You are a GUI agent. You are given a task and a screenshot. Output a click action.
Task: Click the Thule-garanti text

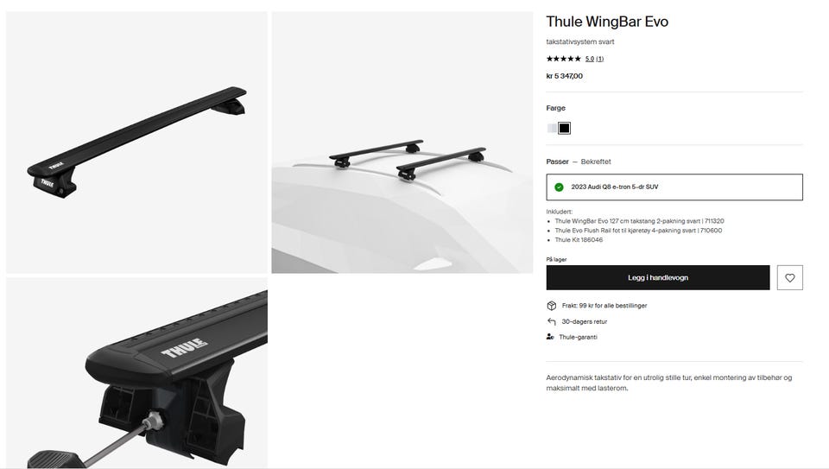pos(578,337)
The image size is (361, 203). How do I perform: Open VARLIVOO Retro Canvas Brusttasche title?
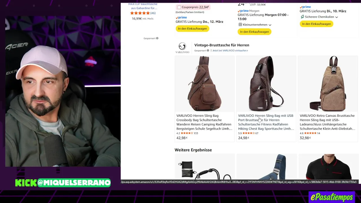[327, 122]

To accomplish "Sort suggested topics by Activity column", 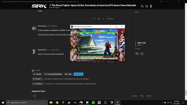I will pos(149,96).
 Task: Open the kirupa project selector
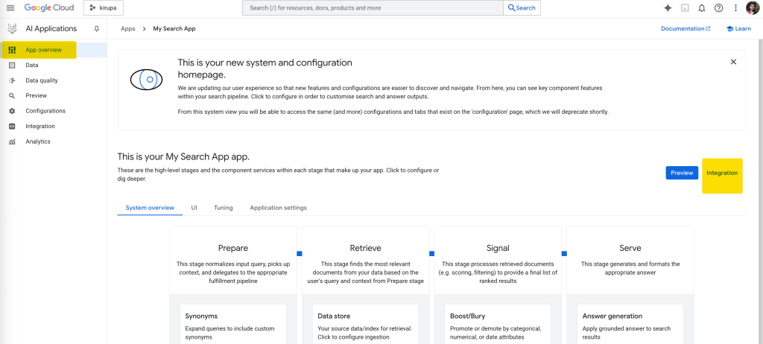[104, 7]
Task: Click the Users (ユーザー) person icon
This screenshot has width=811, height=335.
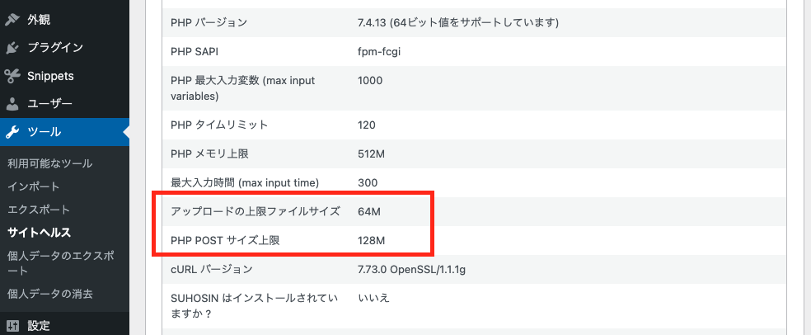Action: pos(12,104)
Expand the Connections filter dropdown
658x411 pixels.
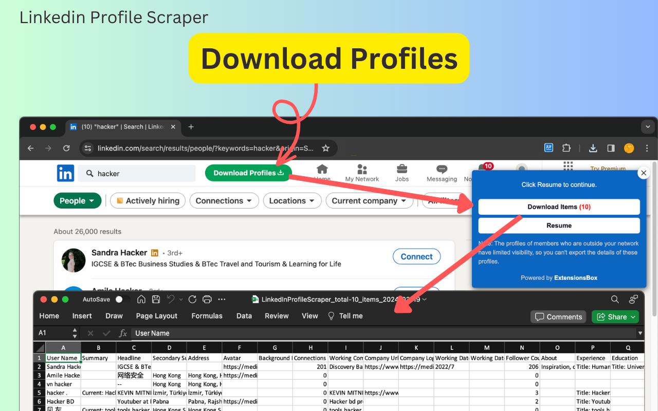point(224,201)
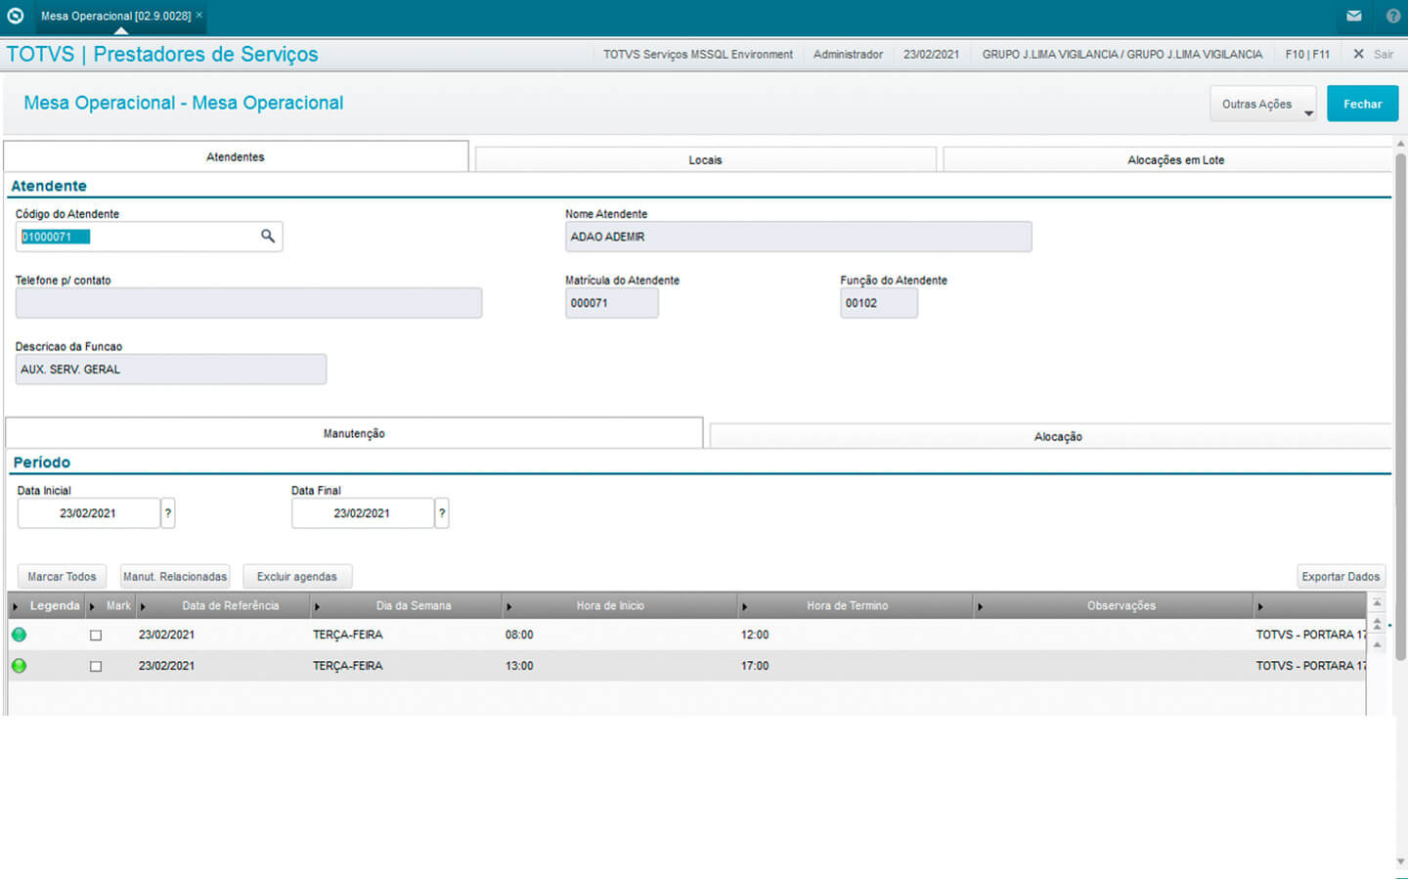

_ _ _ _ _

— WORK TO BE COMPLETED —
The answer must be an exact transcription of the lines from the one containing "Task: Click the Users (ユーザー) person icon" through the last line of the records above, both included, with no pictures.

— RESPONSE TO THE TASK —
Task: Click the Users (ユーザー) person icon
This screenshot has width=811, height=335.
Action: pos(12,104)
Expand the Connections filter dropdown
658x411 pixels.
point(224,201)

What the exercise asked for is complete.